A joint force made up of troops from Mali, Burkina Faso and Niger has killed a “major Islamic State commander” with a $5m (£4m) US bounty on his head, Mali state television has reported.
ORTM TV said Abu Huzeifa’s killing was part of an operation that was carried out in a tri-border area between the three Sahel countries.
Huzeifa, a member of the Islamic State’s Sahel Province (ISGS) affiliate, was killed in the Malian region of Menaka on Sunday, the broadcaster said.
He had been linked to several high-profile militant raids in the area, including an attack in 2017 in which four US soldiers and a similar number of Nigerien troops were killed.

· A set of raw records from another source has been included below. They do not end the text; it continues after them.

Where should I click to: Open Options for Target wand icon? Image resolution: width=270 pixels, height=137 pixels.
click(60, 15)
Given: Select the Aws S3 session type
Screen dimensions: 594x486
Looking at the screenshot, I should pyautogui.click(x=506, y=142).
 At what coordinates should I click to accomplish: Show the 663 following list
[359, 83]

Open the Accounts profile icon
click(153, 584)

The US State Department had offered a $5m bounty for information on Huzeifa and his alleged role in that attack.
Malian social media users celebrated the operation, praising the regional troops for succeeding where Western forces “had failed”.

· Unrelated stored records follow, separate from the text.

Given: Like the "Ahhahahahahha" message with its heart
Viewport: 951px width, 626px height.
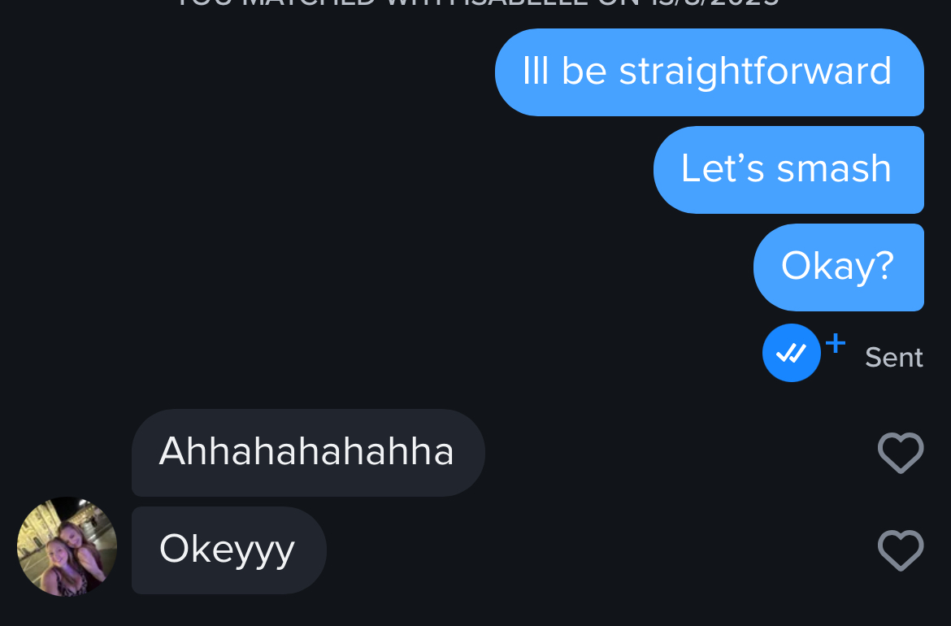Looking at the screenshot, I should pyautogui.click(x=901, y=453).
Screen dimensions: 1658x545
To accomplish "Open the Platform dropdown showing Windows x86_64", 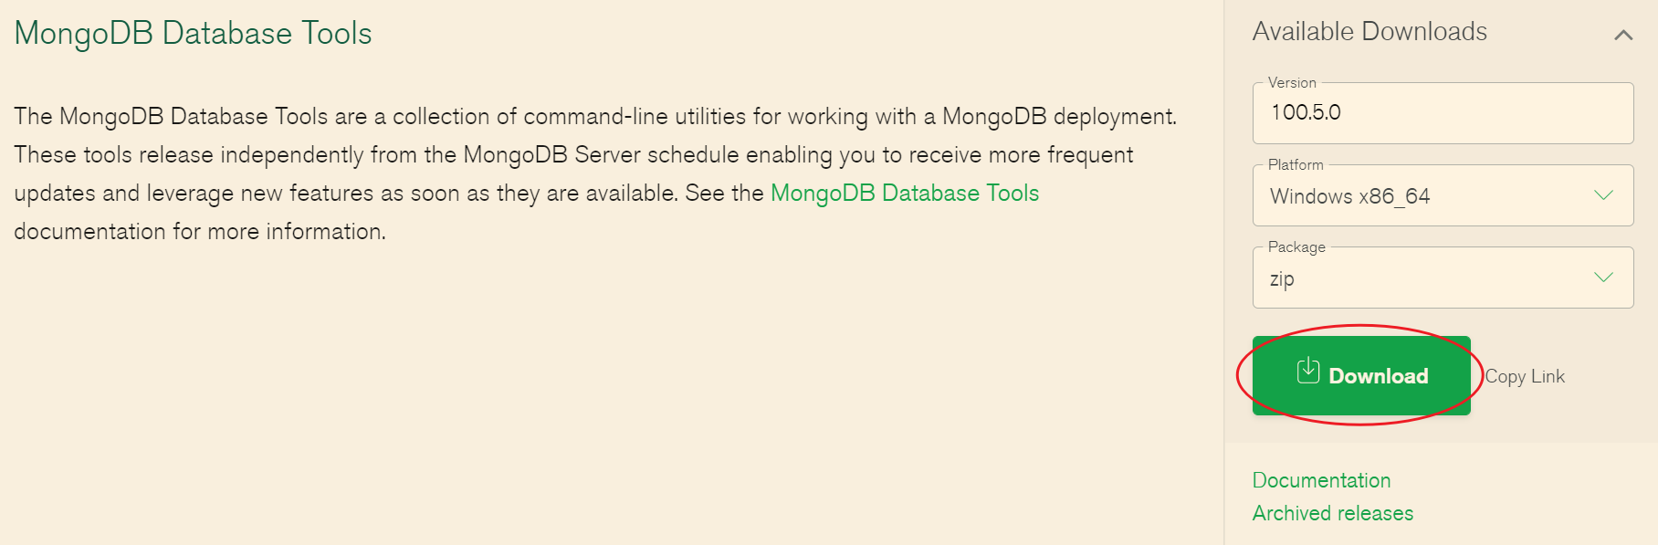I will coord(1443,195).
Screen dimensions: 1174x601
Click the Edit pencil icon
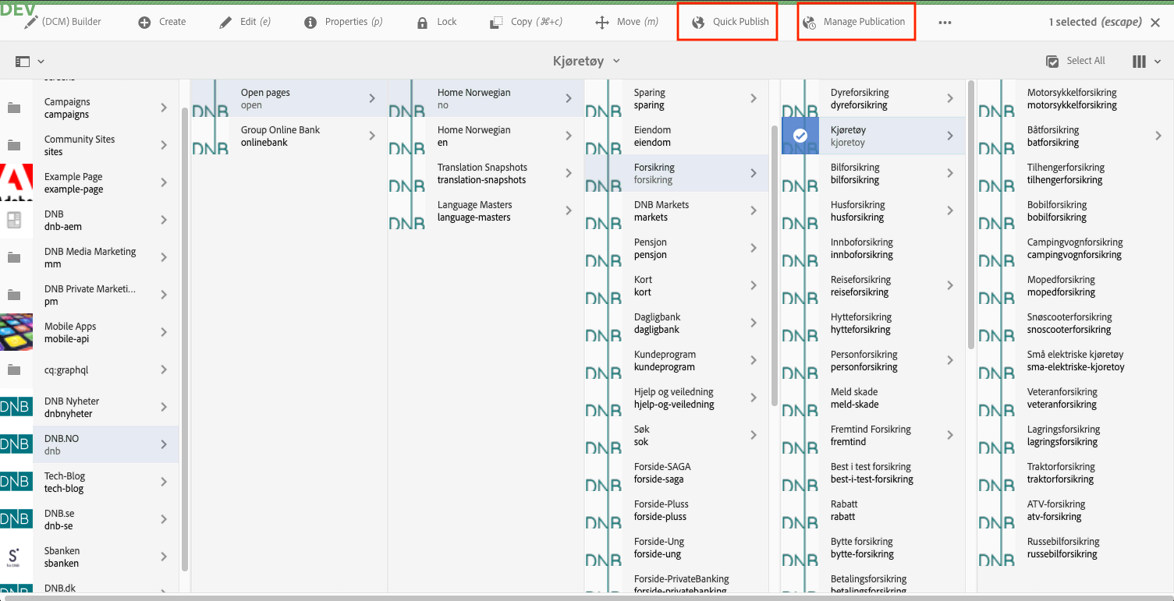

ORTM TV said Huzeifa was a Moroccan national who first arrived in Mali in 2012 and married a local woman.
Mali, Burkina Faso and Niger are battling an Islamist insurgency, with groups linked to both IS and al-Qaeda killing thousands of people in the region over the past year.
Last month, the three countries’ military governments said they would form a joint force to fight jihadists, months after forming a mutual defence pact.